_Selected extract_:

Don’t worry too much if all of this is going a bit fast, as we’ll come to understand HTML in more detail when we work our way through the examples. Before we continue, we want to provide you with a few tips that will come in handy while building web scrapers.

 

Most modern web browsers nowadays include a toolkit of powerful tools you can use to get an idea of what’s going on regarding HTML, and HTTP too.

 

Navigate to the Wikipedia page over at https://en.wikipedia.org/w/index.php?title=List_of_ Game_of_Thrones_episodes&oldid=802553687 again in your browser — we assume you’re using Google Chrome for what follows.

 

First of all, it is helpful to know how you can take a look at the underlying HTML of this page.

 

To do so, you can right-click on the page and press “View source,” or simply press Control+U in Google Chrome. A new page will open containing the raw HTML contents for the current page (the same content as what we got back using r.text);

 

Additionally, you can open up Chrome’s “Developer Tools.” To do so, either select the Chrome Menu at the top right of your browser window, then select “Tools,” “Developer Tools,” or press Control+Shift+I.

 

Alternatively, you can also right-click on any page element and select “Inspect Element.” Other browsers such as Firefox and Microsoft Edge have similar tools built in. 

 

Moving Around take some time to explore the developer tools pane. Yours might appear at the bottom of your browser window. if you prefer to have it on the right, find the menu with the three-dotted-colon icon (the tri-colon), and pick a different “dockside.”

 

The Developer Tools pane is organized by means of a series of tabs, of which “Elements” and “Network” will come in most helpful.

 

Let’s start by taking a look at the Network tab. You should see a red “recording” icon in the toolbar indicating that Chrome is tracking network requests (if the icon is not lit, press it to start tracking).

_Extracted information_:
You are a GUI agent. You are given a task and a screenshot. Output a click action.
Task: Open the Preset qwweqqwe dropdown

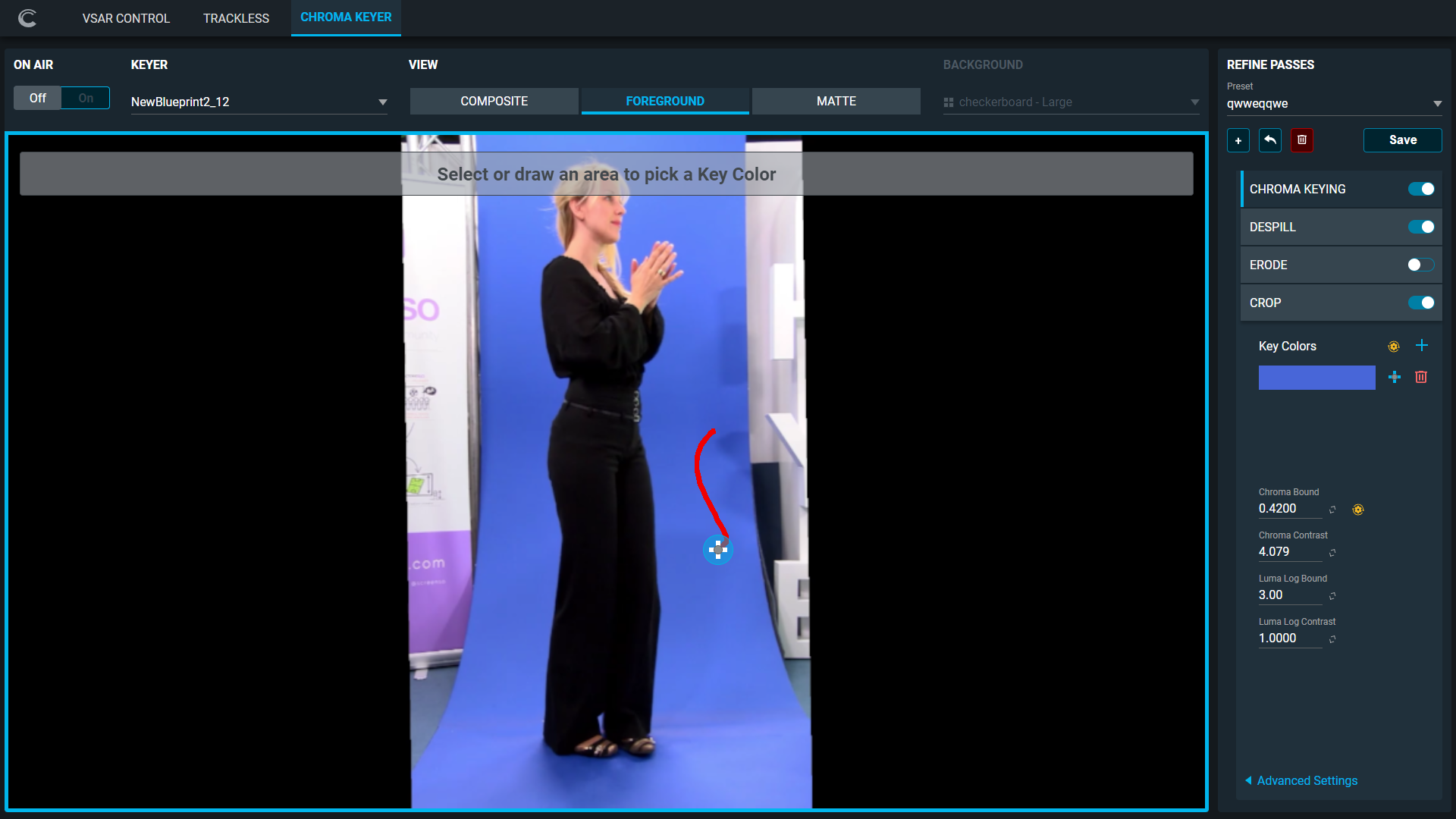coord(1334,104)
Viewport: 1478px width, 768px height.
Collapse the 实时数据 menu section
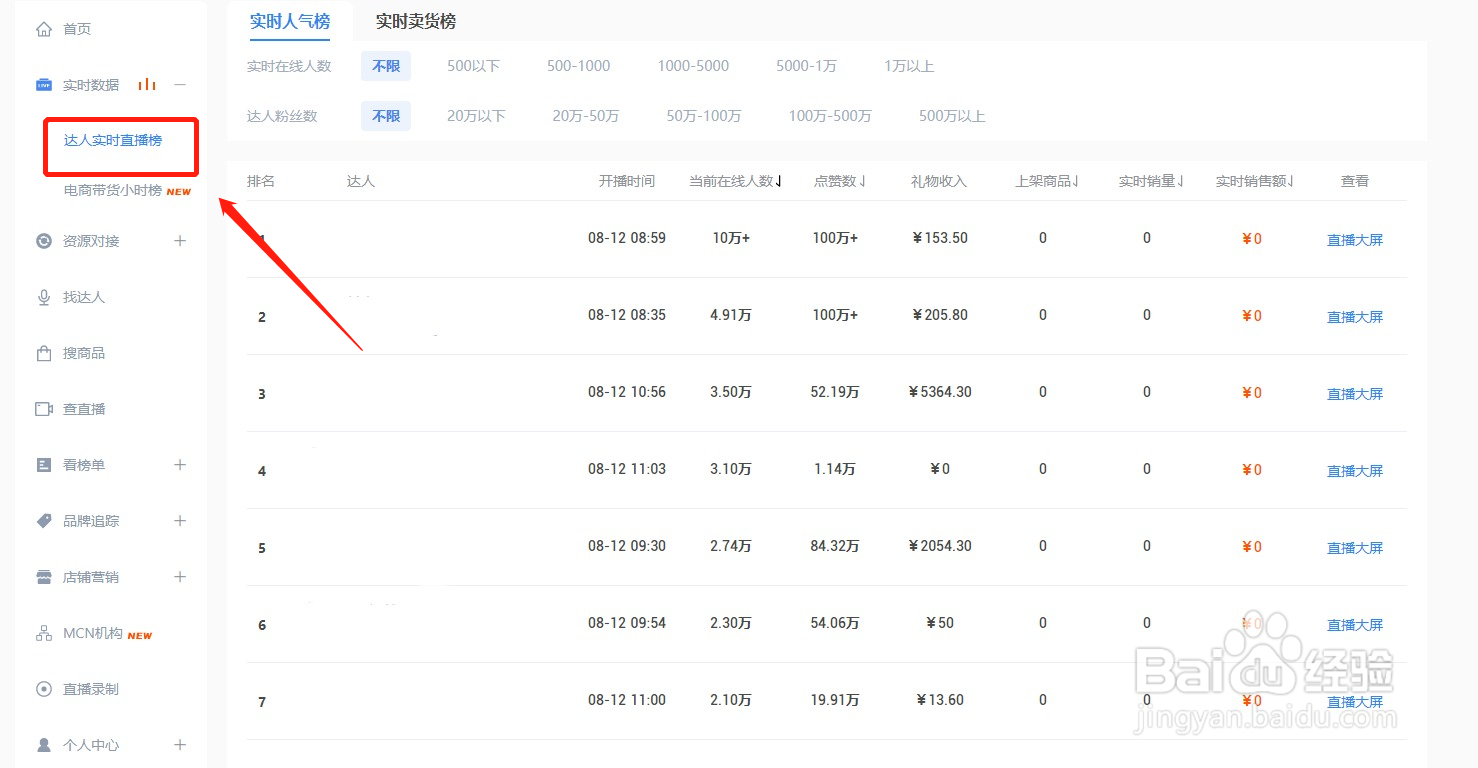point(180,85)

_To be done_:
1. Name every web browser mentioned in the passage about browser developer tools.
2. Write the next part of the passage about browser developer tools, picking up right after its last sentence.
Nothing in the records is needed for the work that follows.

_Results of the exercise_:
1. Google Chrome, Firefox, Microsoft Edge

2.
 

Refresh the Wikipedia page and look at what happens in the Developer Tools pane: Chrome starts logging all requests it is making, starting with an HTTP request for the page itself at the top.

 

Note that your web browser is also making lots of other requests to actually render the page, most of them to fetch image data (“Type: png”). By clicking a request, you can get more information about it.

 

Click the “index.php” request at the top, for instance, to get a screen. Selecting a request opens another pane that provides a wealth of information that should already look pretty familiar to you now that you’ve already worked with HTTP.

 

For instance, making sure the “Headers” tab is selected in the side panel, we see general information such as the request URL, method (verb), and status code that was sent back by the server, as well as a full list of request and response headers.

 

Finally, there are a number of useful checkboxes in the Network tab that are noteworthy to mention. Enabling “Preserve log” will prevent Chrome from “cleaning up” the overview every time a new page request is performed.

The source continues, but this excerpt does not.